Shortly after the approval of the 2005 Constitution of Iraq, approved by four out of five voters in a referendum, the “new Iraq” was turned into a nightmare by some Shia Arab politicians who were part of the pact for a new start. As far as the issues of oil and revenue sharing were concerned, Hussein Sharistan and Nour Maliki played a clearly decisive and destructive role. Despite political understanding, signed agreements, public government commitments to adhere to the new constitution, they worked systematically to undermine Iraq’s new constitution, more intensively so in the past 8 years under Maliki’s premiership.

The two court decisions mentioned earlier will certainly allow the KRG to continue its oil policy, but the dramatic events of the last two months are adding few new dimensions to the complex issue of constitutionalism in Iraq.
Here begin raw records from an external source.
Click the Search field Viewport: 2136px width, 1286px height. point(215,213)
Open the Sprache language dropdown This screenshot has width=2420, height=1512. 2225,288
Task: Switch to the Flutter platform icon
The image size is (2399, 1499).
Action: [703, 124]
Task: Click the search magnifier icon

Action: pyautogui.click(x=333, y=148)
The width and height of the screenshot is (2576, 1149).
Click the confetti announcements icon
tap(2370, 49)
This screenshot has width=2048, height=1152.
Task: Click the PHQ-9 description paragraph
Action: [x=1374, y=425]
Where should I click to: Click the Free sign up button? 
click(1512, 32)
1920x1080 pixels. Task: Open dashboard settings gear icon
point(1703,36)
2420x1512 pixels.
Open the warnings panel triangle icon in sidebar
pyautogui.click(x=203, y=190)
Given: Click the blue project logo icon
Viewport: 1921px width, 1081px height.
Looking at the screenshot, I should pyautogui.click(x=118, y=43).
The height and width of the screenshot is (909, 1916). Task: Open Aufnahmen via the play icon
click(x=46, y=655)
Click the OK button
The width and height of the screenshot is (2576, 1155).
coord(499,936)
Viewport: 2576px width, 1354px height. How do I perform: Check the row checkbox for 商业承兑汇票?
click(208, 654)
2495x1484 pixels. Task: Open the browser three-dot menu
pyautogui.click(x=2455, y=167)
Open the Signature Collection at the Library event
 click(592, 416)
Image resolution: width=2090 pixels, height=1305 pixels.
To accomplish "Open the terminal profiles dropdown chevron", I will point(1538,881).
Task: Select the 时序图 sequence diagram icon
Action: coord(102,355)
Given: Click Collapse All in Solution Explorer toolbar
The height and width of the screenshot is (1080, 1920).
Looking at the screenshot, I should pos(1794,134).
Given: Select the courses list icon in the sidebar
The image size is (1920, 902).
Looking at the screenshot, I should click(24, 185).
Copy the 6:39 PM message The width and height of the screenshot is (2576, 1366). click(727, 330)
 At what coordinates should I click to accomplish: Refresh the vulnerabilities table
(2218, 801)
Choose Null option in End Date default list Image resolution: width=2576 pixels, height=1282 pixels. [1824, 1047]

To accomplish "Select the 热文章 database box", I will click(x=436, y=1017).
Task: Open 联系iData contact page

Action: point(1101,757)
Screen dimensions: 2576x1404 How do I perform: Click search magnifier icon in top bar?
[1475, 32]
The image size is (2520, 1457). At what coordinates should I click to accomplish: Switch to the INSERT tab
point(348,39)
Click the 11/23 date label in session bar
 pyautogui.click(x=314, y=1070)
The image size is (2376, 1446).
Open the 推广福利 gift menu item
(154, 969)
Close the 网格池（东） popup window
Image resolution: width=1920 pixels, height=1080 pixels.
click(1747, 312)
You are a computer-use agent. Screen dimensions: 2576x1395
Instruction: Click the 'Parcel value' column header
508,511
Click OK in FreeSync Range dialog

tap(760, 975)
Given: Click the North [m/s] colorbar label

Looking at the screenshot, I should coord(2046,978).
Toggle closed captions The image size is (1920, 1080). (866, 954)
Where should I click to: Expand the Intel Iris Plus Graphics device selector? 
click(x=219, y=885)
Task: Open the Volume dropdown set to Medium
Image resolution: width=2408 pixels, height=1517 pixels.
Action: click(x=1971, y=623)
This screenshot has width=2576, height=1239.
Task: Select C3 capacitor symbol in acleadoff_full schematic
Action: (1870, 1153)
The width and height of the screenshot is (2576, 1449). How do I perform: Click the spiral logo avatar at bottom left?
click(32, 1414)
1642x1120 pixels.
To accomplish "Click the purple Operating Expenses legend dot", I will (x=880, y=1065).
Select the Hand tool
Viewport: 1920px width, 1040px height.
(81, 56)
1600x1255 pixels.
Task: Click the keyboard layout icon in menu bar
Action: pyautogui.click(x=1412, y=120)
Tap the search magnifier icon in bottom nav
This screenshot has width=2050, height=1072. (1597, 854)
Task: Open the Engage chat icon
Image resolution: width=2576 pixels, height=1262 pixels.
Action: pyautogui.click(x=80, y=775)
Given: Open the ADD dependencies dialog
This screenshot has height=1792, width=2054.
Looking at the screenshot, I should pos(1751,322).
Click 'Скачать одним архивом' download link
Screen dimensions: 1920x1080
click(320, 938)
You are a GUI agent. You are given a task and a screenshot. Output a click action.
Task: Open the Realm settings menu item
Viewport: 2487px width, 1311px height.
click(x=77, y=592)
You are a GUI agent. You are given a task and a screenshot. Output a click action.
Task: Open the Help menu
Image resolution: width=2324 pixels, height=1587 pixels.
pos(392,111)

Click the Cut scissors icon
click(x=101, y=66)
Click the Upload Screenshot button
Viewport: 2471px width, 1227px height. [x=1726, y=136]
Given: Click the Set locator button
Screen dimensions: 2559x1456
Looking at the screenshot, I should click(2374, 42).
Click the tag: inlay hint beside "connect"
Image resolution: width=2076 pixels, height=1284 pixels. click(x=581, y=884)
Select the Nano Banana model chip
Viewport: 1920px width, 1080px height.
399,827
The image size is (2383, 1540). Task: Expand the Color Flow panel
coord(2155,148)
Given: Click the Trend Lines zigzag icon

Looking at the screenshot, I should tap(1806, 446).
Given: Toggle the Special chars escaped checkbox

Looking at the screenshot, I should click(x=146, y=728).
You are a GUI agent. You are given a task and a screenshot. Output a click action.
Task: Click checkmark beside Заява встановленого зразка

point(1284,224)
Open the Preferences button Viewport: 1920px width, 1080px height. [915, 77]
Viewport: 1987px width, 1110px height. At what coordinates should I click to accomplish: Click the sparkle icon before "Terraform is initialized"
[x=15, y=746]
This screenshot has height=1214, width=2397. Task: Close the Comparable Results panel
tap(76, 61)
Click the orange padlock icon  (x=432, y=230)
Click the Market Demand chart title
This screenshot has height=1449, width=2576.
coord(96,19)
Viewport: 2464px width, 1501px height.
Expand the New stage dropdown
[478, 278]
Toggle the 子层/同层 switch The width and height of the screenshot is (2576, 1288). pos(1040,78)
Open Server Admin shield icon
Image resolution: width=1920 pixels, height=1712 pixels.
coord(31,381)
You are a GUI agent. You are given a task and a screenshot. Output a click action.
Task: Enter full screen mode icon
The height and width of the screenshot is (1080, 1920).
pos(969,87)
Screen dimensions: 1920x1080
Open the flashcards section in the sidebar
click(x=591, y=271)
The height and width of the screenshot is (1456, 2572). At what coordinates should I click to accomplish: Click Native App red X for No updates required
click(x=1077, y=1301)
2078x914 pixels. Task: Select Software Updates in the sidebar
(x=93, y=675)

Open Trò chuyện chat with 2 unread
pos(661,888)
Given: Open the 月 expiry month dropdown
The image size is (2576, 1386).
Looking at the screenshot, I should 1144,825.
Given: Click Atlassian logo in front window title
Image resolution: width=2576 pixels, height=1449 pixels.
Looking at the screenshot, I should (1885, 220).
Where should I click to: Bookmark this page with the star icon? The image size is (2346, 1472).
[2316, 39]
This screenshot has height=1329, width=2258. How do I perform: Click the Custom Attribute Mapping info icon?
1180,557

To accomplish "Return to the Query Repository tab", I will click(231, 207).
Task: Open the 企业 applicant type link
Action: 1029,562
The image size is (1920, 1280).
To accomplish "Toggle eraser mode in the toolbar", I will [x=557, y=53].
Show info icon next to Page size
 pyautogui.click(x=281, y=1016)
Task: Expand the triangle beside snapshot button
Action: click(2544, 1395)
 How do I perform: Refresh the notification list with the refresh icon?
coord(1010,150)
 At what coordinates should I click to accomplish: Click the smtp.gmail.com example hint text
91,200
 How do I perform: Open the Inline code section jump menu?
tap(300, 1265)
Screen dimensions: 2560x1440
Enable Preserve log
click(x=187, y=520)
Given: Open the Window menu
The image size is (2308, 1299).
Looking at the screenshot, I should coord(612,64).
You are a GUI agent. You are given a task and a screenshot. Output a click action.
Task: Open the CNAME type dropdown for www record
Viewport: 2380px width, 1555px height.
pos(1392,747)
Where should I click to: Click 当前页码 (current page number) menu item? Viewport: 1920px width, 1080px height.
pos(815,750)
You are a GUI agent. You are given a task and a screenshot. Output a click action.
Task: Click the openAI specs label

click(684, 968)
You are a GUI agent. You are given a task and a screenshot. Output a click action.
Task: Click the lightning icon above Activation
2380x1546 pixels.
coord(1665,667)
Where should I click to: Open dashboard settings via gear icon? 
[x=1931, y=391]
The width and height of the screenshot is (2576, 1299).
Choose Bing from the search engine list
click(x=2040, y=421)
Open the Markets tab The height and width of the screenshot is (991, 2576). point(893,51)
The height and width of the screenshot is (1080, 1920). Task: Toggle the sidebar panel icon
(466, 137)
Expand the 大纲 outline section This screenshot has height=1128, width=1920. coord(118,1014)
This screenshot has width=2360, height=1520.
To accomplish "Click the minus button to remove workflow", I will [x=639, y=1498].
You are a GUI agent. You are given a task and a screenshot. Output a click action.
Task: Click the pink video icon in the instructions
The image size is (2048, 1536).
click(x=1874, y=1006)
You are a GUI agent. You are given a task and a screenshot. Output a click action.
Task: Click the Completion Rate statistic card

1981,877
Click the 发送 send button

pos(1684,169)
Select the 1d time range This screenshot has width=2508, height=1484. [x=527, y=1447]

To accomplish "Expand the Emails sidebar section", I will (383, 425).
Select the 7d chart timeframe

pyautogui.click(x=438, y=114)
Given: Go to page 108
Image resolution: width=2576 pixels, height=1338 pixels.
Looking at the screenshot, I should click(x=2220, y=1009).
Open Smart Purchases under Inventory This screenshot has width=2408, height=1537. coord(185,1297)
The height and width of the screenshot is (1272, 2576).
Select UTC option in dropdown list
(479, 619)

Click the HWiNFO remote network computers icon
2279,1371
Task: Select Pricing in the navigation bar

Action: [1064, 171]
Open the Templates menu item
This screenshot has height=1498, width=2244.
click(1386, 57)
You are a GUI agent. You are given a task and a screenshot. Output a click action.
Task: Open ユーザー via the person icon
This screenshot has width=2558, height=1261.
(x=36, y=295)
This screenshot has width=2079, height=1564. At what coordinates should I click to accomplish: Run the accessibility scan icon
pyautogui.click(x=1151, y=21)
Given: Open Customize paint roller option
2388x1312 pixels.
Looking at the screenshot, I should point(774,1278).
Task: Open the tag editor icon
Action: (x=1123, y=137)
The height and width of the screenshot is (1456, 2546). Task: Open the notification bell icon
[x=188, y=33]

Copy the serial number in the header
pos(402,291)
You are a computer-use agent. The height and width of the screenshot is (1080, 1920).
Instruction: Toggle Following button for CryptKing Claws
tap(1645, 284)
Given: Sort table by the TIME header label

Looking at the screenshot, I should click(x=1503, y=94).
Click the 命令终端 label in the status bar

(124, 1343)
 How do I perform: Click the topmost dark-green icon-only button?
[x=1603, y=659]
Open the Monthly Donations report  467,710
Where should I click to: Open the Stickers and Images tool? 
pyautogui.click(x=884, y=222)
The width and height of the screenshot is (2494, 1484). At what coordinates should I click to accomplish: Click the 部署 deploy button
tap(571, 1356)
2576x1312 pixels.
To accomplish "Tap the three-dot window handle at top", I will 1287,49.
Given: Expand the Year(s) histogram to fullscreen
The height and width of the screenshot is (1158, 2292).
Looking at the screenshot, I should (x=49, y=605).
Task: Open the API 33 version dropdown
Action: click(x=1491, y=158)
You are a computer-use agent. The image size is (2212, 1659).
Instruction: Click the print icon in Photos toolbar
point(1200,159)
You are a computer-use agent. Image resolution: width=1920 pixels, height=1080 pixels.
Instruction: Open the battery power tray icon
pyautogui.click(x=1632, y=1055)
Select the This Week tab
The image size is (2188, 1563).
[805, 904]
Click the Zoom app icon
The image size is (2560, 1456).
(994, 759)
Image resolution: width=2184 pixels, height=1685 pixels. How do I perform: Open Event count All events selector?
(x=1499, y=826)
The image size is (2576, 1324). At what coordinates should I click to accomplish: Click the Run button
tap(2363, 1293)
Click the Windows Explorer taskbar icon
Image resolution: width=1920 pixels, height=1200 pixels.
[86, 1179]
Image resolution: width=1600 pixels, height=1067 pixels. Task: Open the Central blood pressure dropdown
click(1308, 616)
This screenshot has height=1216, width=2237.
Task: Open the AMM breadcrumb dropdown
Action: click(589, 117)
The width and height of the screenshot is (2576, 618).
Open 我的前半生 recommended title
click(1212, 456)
The Shahristan-Maliki highjacking of Iraq’s constitution might be stopped temporarily by the fact that the ISIS attacks on Mosul, the collapse of the Iraqi armed units, the brutality of the ISIS terrorists and their surprising attacks on Kurdistan led to domestic and internal demand for the removal of Nouri Maliki. However, a substantial risk of repeating the past destructive oil and revenue issues is not far from the surface. One very obvious sign of that previous catastrophic policies was visible when Iraq’s new president, Fuad Massoum, appointed the Haidar Abbadi as a Prime Minister to form a new government. Among the very few men who were in the room was Hussein Shahristani, re-enforcing his presence with a simile that reminded me of previous once when he was promising to respect Iraq’s constitution but using Saddam Hussein’s laws to undermine Kurdistan. Will he not repeat the same behavior as before? Will he not create another alliance with Abbadi to prevent the KRG to implement its oil policy? Will he not convince the new Prime Minister to further undo Iraq’s constitution as before?

In a worst case senior, the KRG will continue its journey using the two court decisions. In the best case senior, the entire leadership of KR will go one step further: They will demand to fundamentally reform the failed federal system in its current content, language and implementation mechanisms. Ideally, they would propose Kurdistan Region to have a confederal relationship with the reset of a centralized Iraq, in which Kurdistan will be a sovereign entity responsible for its own security, oil policy, revenue collection, international relations, etc. In order to succeed, Kurdistan Region as a confederal entity will decide on its final status with the rest of Iraq in three or five years in a referendum (to remain within a confederal Iraq to go for full independence). If these mechanism are in place, Shahristan, Abbadi, the Da’wa party or any anti-Kurdistan alliance (only Shia or Shia-Sunni) will have to face the consequences of any destructive policies. In the past ten years, Iraqi political leaders could be as destructive as they wished and felt they would still be in power for another period and repeat the same behaviour. This time responsibility should be individualized, as it happened to Nour Maliki. So watch out for Sharistani in the new government.